Ignoring launching and landing practicalities and rider skill limits, the wind limit of a kite is dictated (among other things) by the total drag on the kite. The total drag  is made up of  the skin friction drag, which can be directly related to the surface area, and dynamic drag which can only be measured in a wind tunnel or estimated with a finite element analysis program. (I used both these at university on a windsurfing fin design study back in 1990).
Anyway not to get to technical: 

Skin Friction Drag:
I estimate the skin friction drag on, say, a Blade size 5 m2 is about the same as an inflatable with the same surface area, 5 m2. Both have two surfaces and a similar frontal area. The skin friction may be less on the Blade as it has stiffer surfaces due to the pressure inside but this will be offset by the drag on the bridle lines.

Dynamic Drag:
The important thing here is how much usable power is created for how much dynamic drag.
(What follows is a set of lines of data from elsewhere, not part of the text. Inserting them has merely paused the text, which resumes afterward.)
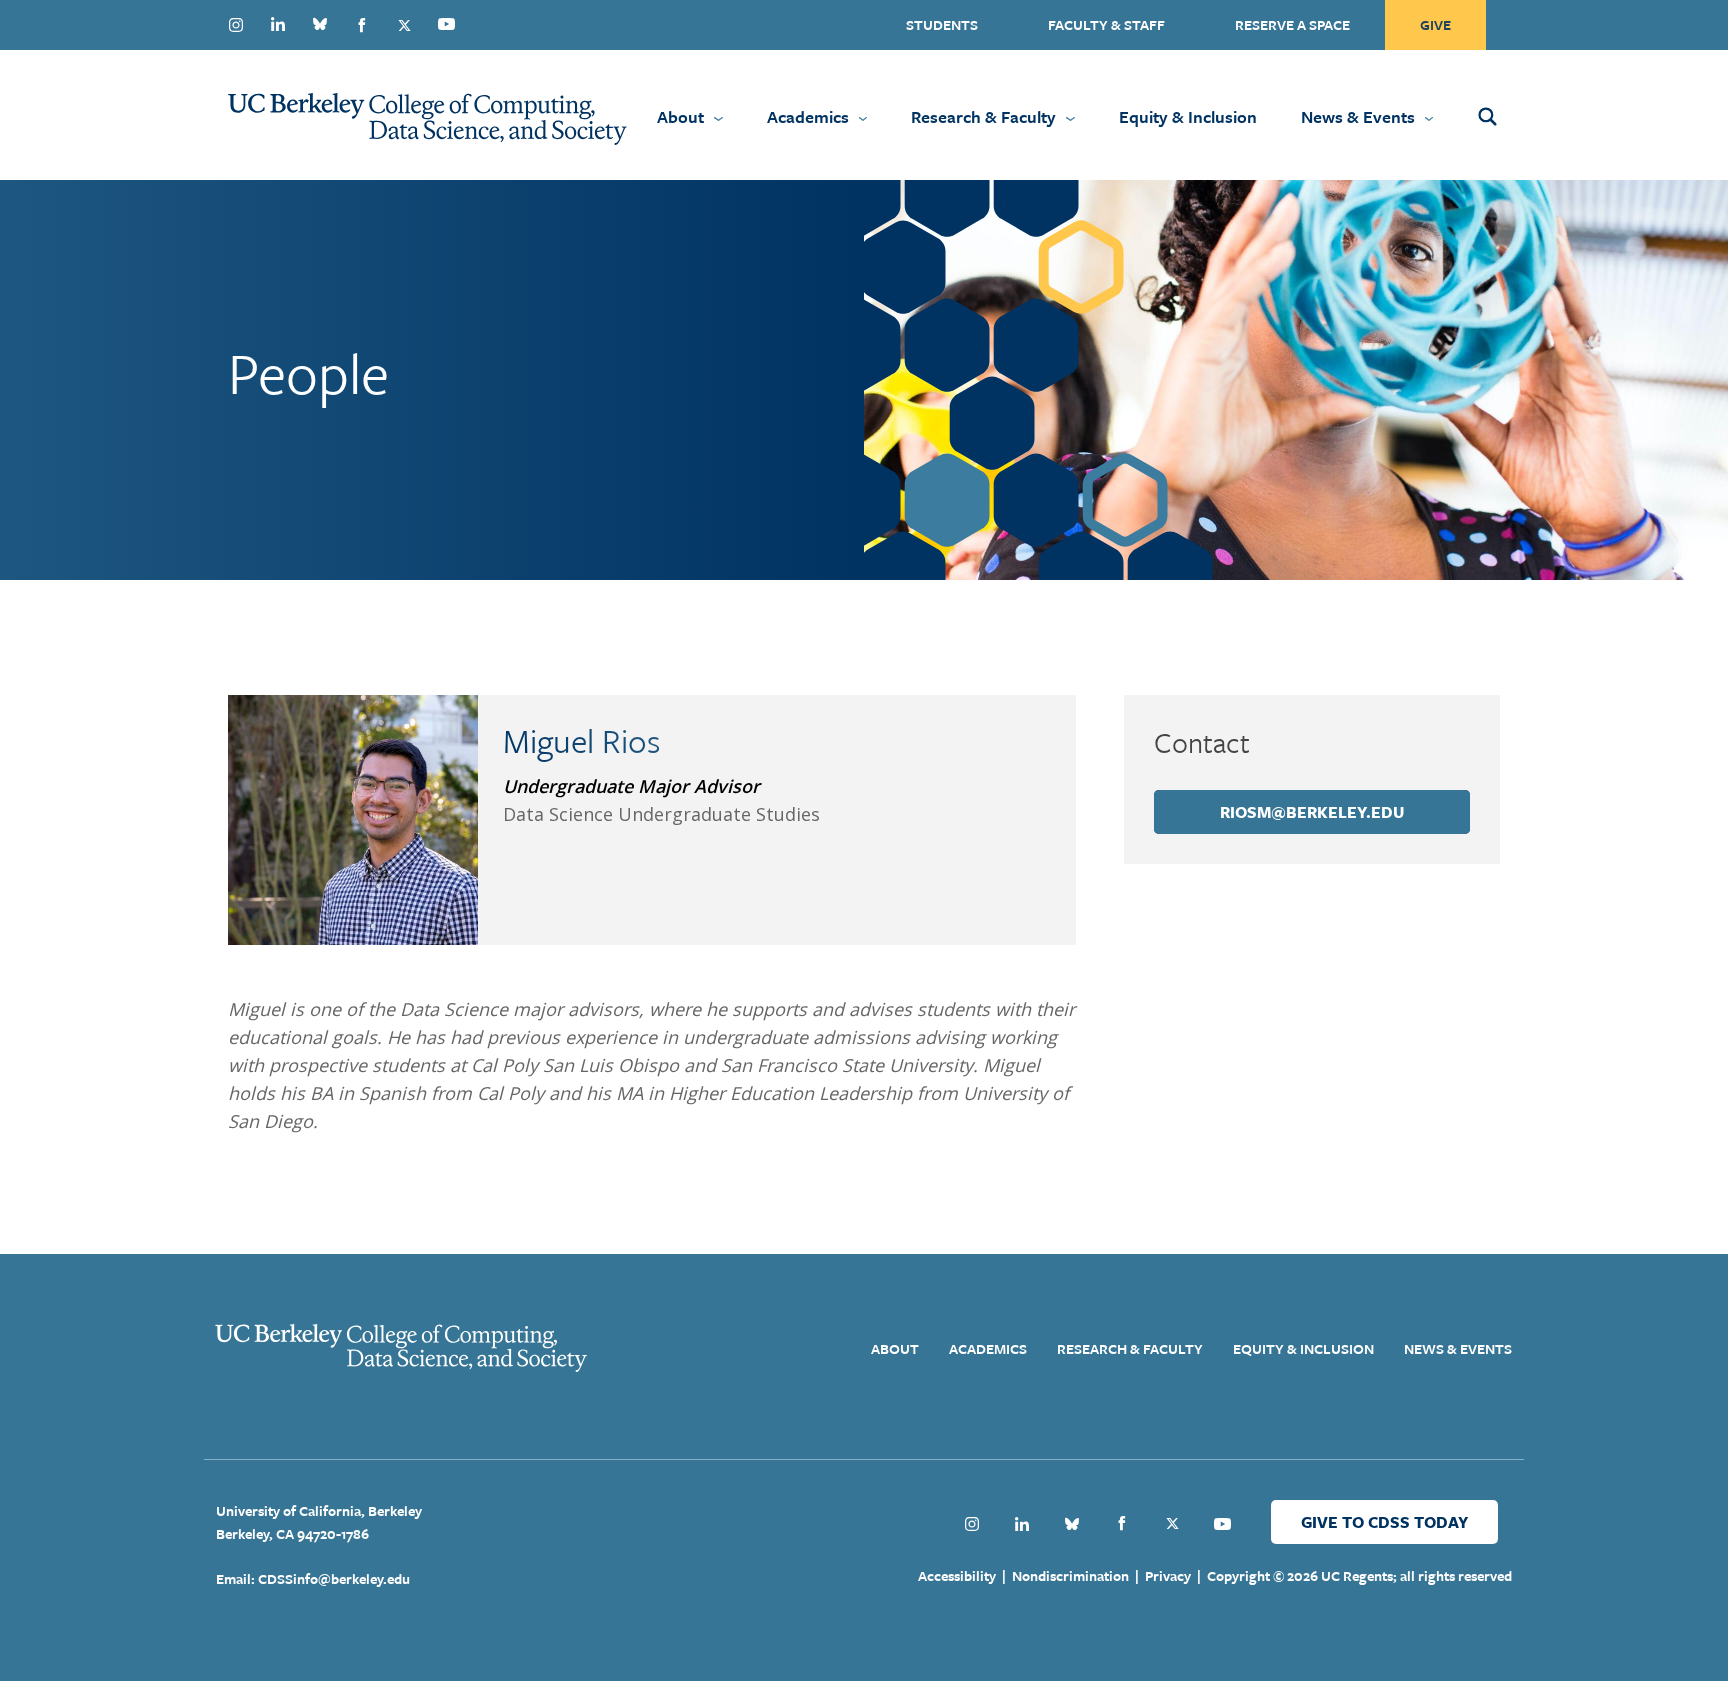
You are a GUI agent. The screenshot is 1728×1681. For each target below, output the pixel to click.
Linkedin (278, 24)
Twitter (404, 25)
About (680, 116)
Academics (808, 116)
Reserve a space (1292, 24)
Dynamic drag can be simply understood as the disturbance the kite makes in it's trail or wake when it creates power. It consists of vortices or swirls of wind that fly off the kite surface. It is wasted energy that out-weighs the energy wasted by skin friction drag many times over. The less a kite makes of these swirls as it passes through the wind the better. 
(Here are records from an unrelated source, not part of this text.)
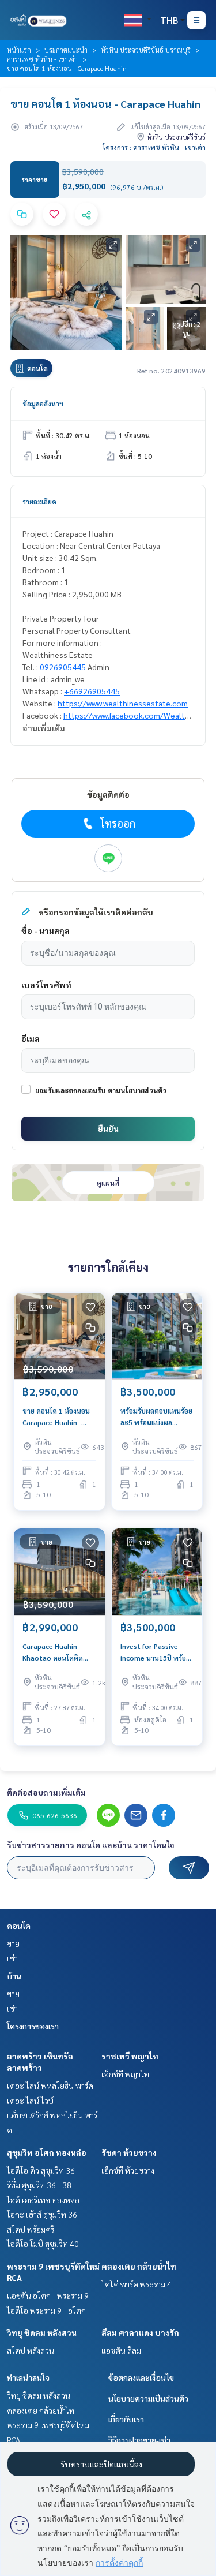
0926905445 (63, 666)
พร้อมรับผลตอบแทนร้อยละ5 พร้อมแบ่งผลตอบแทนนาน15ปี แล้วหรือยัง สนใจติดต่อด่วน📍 (156, 1417)
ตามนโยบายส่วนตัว (137, 1090)
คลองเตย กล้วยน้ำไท (138, 2266)
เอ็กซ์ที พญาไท (125, 2074)
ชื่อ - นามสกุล (45, 930)
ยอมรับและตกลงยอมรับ (70, 1090)
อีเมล (30, 1038)
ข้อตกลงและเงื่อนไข (141, 2377)
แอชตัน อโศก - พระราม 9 (48, 2295)
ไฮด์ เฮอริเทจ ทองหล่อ (43, 2199)
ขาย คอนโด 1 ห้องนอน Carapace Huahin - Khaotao (56, 1417)
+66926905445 (92, 691)
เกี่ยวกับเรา (126, 2419)
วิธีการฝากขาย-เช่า (139, 2440)
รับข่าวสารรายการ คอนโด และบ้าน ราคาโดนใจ (91, 1845)
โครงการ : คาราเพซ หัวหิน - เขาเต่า (154, 147)
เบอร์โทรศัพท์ (46, 984)
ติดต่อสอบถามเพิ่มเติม (46, 1792)
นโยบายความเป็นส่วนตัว (148, 2398)
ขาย (13, 1943)
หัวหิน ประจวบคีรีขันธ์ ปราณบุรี (146, 49)
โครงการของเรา (33, 2026)
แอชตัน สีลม (121, 2350)
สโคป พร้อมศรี (30, 2229)
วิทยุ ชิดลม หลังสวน (42, 2332)
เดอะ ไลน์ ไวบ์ (30, 2100)
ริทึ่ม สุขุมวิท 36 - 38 (39, 2184)
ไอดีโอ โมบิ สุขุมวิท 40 (43, 2243)
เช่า (12, 1958)
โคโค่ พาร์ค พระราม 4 (136, 2284)
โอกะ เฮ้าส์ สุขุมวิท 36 (42, 2214)
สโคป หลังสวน (30, 2350)
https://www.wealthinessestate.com (123, 703)
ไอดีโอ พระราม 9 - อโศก (46, 2310)
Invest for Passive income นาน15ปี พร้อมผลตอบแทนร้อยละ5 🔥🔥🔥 (155, 1652)
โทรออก (117, 823)
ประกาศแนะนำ (66, 49)
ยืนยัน (108, 1128)
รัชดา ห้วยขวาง (129, 2152)
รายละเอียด (39, 501)
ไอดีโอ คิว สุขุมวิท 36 (41, 2170)
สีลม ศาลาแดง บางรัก (140, 2332)
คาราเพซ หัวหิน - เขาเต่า (42, 58)
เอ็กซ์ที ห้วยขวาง (127, 2170)
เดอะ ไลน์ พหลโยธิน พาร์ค (50, 2085)
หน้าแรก (19, 49)
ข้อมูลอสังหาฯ (42, 403)
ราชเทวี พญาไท (129, 2056)
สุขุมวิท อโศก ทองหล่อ (46, 2152)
This is where the inflatable loses out big time. Although the Blade generates huge power it does not disturb the air that much. In contrast an inflatable with its arc shape creates forces in the opposing sides that actually pull it apart. This is good for re-launching off the water as one side lifts clear on it's own, however in the air these forces don't pull the rider in the direction he wants to go. Not only that, even more dynamic drag is created by the fight between the two opposing sides, severely limiting the top speed.

To go into further detail, when the kite is maxed out and the kite is turned hard, one side of an arc shaped kite creates more power than the other as it's angle of attack to the wind increases. The forces in the kite then start to unbalance and the kite starts "bouncing". As winds increase inflatables start bouncing around the sky uncontrollably, in the meantime the Blade becomes more and more solid. This turning acceleration of the arc shaped kite helps the really big inflatables turn faster, but it is a nightmare on the small inflatables. In general the Blade is nice because when you stop turning it, it stops turning, whereas the inflatables keep going until you turn them back. This is exaggerated by their extra weight/momentum. Kites will always fall toward the ground a bit, the heavier ones are worse. Blades are the lightest kites there are.